(Entries taken from a collection)
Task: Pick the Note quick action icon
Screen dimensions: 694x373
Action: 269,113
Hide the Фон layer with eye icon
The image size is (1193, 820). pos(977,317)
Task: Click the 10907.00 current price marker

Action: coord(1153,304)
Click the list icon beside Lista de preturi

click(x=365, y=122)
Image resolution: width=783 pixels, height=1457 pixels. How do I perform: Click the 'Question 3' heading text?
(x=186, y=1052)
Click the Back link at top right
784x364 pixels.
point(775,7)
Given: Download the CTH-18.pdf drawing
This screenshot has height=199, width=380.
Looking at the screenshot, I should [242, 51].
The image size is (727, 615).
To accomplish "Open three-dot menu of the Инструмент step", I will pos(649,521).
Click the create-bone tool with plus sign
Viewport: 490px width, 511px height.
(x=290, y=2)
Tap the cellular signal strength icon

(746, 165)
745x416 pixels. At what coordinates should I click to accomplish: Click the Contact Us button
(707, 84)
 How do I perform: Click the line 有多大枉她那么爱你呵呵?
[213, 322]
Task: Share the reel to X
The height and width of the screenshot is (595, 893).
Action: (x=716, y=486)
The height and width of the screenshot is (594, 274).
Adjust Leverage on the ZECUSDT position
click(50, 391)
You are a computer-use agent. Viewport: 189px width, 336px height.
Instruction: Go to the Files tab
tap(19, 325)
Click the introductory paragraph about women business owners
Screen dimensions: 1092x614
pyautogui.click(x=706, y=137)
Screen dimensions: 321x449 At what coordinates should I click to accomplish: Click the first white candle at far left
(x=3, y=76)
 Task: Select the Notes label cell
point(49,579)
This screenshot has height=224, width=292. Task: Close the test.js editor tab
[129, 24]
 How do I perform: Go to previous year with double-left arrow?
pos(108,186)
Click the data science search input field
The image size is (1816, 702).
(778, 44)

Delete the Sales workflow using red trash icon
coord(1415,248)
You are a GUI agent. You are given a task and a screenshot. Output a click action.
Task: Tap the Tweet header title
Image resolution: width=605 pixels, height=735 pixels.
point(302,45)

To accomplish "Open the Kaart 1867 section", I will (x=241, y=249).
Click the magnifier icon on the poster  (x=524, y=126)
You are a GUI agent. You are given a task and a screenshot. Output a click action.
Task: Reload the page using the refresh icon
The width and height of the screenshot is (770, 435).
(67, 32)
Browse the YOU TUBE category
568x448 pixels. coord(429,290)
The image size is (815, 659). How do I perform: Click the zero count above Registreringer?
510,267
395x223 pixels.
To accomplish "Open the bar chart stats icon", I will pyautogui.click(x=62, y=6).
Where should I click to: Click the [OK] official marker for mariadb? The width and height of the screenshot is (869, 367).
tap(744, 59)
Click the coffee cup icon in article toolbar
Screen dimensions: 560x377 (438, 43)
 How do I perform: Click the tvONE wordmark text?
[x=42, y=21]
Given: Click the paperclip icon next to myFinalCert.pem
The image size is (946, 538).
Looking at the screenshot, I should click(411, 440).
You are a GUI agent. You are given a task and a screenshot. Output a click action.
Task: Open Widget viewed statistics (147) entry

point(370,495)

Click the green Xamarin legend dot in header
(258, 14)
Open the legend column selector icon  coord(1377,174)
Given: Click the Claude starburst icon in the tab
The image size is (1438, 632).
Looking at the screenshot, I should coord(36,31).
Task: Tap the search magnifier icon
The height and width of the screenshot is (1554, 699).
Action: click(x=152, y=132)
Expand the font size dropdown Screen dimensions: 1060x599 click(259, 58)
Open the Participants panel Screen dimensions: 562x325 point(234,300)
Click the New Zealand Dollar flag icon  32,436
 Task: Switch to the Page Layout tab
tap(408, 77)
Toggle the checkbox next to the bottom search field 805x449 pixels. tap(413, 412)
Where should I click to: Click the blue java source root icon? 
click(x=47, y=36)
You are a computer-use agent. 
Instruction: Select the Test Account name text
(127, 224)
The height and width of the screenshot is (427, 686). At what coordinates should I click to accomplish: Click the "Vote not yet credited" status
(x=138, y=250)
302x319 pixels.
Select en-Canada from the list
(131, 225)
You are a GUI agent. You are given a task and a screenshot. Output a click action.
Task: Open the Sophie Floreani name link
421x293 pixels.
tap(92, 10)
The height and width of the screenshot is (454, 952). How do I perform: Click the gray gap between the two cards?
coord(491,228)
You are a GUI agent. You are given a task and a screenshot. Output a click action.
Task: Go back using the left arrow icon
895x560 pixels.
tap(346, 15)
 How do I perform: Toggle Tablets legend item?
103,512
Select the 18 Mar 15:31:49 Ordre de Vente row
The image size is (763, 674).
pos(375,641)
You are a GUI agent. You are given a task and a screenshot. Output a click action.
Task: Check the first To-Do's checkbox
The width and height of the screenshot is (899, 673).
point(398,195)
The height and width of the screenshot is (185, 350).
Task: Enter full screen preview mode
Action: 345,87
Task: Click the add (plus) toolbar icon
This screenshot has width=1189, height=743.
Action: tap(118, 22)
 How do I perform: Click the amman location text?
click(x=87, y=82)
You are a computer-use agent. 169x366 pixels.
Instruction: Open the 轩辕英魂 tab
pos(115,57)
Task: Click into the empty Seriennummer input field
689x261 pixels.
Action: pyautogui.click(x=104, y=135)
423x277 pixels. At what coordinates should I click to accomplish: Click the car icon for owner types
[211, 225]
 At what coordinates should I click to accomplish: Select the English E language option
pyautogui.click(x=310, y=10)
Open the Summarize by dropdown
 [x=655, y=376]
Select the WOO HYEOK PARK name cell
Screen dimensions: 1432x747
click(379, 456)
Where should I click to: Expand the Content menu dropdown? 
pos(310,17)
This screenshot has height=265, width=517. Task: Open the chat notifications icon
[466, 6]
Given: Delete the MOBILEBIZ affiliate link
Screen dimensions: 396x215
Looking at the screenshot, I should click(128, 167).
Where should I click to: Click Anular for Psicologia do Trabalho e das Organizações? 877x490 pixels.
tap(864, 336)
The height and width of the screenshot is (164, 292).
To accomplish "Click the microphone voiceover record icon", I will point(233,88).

**The problem:** Filter the entries above and return only the lines holding "next".

**Exercise solution:**
Given: Click the paperclip icon next to myFinalCert.pem
Toggle the checkbox next to the bottom search field 805x449 pixels. tap(413, 412)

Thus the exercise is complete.